→ Task item
Using the listing below, give the number of lines where "checkbox" appears, and nothing else.

→ Records to use
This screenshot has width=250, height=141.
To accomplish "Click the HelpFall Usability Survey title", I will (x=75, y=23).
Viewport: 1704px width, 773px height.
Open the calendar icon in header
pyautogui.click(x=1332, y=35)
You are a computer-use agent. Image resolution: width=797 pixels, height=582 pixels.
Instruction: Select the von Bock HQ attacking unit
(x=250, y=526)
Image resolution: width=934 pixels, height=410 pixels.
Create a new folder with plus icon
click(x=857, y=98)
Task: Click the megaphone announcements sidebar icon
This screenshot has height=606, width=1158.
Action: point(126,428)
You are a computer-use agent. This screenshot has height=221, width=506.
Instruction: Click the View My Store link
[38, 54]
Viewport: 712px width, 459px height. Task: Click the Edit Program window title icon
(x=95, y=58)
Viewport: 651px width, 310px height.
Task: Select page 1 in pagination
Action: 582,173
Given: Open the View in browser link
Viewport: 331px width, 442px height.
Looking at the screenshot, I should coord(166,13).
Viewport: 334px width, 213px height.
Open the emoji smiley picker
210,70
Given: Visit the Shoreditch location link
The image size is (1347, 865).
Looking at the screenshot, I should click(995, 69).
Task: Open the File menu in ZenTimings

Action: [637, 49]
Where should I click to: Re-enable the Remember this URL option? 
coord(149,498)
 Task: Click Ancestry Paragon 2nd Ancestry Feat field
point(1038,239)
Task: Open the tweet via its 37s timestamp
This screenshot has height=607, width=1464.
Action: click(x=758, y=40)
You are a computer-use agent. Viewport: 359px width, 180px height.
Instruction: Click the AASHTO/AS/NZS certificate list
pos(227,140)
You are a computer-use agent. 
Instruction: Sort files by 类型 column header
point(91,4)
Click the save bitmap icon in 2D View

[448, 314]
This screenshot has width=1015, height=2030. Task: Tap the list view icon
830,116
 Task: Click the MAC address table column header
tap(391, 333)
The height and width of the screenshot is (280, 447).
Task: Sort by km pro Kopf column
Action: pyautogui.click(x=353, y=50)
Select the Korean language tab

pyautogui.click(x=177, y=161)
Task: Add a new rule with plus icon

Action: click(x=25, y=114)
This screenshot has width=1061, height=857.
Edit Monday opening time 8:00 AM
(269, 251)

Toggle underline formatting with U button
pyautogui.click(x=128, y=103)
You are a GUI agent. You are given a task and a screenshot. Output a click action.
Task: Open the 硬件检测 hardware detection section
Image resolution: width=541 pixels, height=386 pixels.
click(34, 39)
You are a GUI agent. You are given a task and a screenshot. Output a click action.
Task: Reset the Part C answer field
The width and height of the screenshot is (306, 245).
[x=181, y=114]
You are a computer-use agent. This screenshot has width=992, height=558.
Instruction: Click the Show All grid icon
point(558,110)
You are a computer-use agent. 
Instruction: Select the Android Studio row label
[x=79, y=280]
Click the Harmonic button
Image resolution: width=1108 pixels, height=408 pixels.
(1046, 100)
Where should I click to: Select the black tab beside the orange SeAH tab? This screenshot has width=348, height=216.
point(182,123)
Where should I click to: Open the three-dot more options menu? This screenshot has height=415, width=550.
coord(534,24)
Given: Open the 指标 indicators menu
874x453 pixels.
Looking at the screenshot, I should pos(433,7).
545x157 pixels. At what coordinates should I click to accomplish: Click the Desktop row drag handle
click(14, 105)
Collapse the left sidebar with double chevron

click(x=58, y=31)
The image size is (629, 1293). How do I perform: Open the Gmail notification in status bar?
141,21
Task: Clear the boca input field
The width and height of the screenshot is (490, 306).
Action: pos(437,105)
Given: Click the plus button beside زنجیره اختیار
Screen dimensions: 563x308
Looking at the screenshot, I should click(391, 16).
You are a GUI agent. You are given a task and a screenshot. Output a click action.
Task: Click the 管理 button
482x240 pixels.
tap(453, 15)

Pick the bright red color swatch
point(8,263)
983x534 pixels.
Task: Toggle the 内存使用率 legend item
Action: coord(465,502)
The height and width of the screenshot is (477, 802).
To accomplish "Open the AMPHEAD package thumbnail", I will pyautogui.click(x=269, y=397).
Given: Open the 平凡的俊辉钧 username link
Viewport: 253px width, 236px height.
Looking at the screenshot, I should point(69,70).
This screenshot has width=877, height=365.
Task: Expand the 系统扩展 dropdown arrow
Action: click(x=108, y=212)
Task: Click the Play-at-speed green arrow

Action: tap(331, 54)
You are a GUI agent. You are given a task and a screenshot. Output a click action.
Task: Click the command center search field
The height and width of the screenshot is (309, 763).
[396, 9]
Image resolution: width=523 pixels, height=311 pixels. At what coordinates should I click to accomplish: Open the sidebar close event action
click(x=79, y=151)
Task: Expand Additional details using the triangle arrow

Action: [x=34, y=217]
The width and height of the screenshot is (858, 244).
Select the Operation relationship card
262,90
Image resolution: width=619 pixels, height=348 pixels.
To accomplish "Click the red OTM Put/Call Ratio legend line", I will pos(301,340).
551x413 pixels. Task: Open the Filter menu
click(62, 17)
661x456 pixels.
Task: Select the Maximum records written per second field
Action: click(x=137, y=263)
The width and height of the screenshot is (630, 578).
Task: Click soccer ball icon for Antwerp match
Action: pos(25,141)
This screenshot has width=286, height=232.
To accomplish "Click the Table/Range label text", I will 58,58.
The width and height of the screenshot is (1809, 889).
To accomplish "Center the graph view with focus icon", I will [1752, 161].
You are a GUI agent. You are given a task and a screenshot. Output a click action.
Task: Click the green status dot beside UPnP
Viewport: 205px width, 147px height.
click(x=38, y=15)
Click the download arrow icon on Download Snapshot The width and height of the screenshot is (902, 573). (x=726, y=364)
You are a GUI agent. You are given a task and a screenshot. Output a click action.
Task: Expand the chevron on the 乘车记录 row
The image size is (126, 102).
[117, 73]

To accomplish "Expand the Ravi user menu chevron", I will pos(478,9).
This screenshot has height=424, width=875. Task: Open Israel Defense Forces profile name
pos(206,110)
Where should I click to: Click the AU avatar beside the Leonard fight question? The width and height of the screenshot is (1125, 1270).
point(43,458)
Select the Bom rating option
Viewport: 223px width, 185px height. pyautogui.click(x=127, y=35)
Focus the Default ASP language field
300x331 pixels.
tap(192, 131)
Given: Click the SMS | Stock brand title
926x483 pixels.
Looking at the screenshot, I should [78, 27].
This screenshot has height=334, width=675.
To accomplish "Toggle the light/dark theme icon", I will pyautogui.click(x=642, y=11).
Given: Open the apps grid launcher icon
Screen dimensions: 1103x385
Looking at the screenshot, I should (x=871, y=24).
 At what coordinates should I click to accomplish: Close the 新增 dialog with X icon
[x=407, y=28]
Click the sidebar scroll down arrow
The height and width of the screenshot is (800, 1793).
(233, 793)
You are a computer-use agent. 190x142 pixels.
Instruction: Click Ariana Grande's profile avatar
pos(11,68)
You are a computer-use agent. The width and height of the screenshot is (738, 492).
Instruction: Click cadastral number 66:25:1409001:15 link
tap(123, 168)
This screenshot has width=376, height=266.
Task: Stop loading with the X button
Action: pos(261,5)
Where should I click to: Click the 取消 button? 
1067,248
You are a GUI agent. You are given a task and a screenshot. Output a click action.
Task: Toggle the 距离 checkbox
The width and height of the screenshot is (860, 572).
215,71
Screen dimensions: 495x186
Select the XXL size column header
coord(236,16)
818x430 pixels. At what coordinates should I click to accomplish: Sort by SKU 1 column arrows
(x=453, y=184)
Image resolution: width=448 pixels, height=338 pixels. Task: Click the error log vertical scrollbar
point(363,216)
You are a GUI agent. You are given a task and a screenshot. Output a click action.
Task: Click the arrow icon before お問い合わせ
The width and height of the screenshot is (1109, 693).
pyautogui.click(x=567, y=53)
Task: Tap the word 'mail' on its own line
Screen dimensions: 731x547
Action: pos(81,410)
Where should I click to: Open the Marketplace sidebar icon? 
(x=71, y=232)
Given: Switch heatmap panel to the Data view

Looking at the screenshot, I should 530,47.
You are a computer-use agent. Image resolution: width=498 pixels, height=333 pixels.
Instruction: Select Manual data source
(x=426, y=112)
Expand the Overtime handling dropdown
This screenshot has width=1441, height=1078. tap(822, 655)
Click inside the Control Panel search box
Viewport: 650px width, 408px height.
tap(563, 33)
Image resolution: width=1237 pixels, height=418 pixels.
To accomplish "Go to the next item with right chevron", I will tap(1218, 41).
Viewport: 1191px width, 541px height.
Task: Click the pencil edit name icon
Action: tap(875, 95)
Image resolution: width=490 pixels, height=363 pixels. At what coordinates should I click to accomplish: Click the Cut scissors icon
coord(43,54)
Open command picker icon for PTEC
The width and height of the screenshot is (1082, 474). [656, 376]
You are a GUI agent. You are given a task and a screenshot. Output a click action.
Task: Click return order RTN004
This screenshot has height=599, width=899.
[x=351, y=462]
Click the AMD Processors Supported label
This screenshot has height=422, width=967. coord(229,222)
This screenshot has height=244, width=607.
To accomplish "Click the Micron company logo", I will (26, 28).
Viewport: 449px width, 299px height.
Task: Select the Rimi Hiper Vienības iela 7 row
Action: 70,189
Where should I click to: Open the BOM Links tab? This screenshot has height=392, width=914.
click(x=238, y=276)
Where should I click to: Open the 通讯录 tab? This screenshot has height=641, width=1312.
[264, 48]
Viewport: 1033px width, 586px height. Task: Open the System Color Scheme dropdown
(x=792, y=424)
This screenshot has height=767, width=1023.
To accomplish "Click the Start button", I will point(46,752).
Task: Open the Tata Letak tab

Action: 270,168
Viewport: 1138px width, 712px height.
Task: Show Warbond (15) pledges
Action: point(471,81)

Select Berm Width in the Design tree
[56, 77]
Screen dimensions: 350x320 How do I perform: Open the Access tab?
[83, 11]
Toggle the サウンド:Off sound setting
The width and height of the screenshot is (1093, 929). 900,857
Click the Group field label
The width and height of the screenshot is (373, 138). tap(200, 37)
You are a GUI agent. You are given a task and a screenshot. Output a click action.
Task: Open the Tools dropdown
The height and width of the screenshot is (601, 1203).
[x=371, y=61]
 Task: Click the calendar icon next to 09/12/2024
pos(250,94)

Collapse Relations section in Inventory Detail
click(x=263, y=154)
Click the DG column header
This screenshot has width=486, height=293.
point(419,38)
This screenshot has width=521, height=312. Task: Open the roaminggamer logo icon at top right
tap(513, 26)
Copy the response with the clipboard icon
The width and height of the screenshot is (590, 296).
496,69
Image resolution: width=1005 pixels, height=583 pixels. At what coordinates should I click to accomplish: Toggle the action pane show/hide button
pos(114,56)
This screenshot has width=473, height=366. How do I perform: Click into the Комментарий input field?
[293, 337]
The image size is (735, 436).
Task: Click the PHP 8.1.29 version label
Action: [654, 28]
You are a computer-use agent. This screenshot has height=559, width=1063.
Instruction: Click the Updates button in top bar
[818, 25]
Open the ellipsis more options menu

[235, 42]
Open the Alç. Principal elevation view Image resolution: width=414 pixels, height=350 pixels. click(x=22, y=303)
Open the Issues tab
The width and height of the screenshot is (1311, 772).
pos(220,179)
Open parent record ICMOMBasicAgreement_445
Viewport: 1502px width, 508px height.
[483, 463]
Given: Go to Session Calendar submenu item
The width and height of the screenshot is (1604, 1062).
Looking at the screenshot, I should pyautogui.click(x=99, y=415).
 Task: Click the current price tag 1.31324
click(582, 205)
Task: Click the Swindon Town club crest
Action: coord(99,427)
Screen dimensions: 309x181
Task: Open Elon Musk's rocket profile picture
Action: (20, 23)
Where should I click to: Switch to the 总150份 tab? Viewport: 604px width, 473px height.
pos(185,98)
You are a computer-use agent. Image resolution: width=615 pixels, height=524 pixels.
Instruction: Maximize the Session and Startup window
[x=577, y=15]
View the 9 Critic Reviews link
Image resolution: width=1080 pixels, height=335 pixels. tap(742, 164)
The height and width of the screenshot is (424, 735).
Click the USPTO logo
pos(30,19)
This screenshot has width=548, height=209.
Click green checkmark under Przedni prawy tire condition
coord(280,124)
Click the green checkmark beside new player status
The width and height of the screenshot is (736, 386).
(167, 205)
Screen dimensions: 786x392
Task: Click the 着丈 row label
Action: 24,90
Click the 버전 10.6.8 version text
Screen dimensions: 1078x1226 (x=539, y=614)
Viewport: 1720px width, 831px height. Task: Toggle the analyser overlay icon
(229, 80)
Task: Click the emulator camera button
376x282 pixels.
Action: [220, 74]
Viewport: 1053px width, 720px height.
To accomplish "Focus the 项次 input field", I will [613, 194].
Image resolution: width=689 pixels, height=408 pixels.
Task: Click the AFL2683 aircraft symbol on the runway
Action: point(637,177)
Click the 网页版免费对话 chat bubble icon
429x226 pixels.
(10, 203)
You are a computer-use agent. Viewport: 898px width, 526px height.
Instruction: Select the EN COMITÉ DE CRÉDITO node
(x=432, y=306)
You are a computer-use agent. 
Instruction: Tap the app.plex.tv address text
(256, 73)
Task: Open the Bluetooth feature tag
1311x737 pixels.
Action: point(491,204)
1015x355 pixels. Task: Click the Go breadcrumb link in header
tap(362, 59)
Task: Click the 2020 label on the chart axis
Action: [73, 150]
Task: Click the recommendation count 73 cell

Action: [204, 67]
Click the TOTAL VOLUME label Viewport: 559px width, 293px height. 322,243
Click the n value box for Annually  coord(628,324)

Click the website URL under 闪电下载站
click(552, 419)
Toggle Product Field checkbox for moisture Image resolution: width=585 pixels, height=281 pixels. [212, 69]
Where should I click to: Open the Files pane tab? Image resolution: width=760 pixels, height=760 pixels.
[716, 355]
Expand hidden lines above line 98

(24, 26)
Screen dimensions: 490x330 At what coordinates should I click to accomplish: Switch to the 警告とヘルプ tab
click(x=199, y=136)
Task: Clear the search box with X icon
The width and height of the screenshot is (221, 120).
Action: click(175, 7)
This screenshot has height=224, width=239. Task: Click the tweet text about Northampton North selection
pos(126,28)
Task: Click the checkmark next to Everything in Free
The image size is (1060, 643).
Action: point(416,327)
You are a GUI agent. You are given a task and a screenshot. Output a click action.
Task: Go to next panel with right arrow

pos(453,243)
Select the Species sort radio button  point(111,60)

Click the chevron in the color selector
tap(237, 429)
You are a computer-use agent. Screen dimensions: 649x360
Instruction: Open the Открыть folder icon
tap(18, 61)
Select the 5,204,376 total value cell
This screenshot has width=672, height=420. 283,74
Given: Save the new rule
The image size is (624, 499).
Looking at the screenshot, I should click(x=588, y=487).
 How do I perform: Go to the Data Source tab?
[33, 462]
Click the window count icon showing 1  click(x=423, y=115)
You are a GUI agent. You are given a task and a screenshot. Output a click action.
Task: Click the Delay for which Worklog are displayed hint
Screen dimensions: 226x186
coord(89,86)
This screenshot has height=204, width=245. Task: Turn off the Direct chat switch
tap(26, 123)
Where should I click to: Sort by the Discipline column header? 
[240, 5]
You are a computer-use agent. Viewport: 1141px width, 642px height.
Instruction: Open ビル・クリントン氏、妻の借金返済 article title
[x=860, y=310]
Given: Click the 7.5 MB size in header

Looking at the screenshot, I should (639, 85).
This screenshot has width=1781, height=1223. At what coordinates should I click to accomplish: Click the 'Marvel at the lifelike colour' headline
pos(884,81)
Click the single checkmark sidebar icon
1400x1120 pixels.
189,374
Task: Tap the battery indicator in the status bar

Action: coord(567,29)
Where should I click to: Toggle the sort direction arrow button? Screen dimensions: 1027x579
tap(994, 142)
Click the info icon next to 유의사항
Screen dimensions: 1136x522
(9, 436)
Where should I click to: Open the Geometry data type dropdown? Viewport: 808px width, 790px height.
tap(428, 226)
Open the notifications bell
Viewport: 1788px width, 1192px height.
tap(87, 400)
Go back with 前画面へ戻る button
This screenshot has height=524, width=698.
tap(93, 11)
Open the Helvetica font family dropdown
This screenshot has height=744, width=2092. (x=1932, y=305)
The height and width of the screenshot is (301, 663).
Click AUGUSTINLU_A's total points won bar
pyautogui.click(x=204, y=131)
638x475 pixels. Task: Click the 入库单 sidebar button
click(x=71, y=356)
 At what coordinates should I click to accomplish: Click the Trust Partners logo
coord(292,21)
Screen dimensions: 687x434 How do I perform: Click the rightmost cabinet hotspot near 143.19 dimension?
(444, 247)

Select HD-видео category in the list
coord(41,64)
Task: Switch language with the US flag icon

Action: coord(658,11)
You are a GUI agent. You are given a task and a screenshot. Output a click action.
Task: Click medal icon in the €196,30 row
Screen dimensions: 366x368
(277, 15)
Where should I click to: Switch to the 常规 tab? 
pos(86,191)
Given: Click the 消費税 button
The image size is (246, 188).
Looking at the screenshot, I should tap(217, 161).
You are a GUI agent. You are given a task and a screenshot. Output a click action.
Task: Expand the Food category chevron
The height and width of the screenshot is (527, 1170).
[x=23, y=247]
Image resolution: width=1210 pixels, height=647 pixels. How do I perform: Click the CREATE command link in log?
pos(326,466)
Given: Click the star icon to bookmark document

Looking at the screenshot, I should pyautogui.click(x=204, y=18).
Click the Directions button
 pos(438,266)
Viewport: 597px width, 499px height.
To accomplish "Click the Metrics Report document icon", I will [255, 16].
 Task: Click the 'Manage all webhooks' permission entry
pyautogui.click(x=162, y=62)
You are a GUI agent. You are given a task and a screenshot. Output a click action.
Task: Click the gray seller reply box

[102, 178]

→ Your solution
2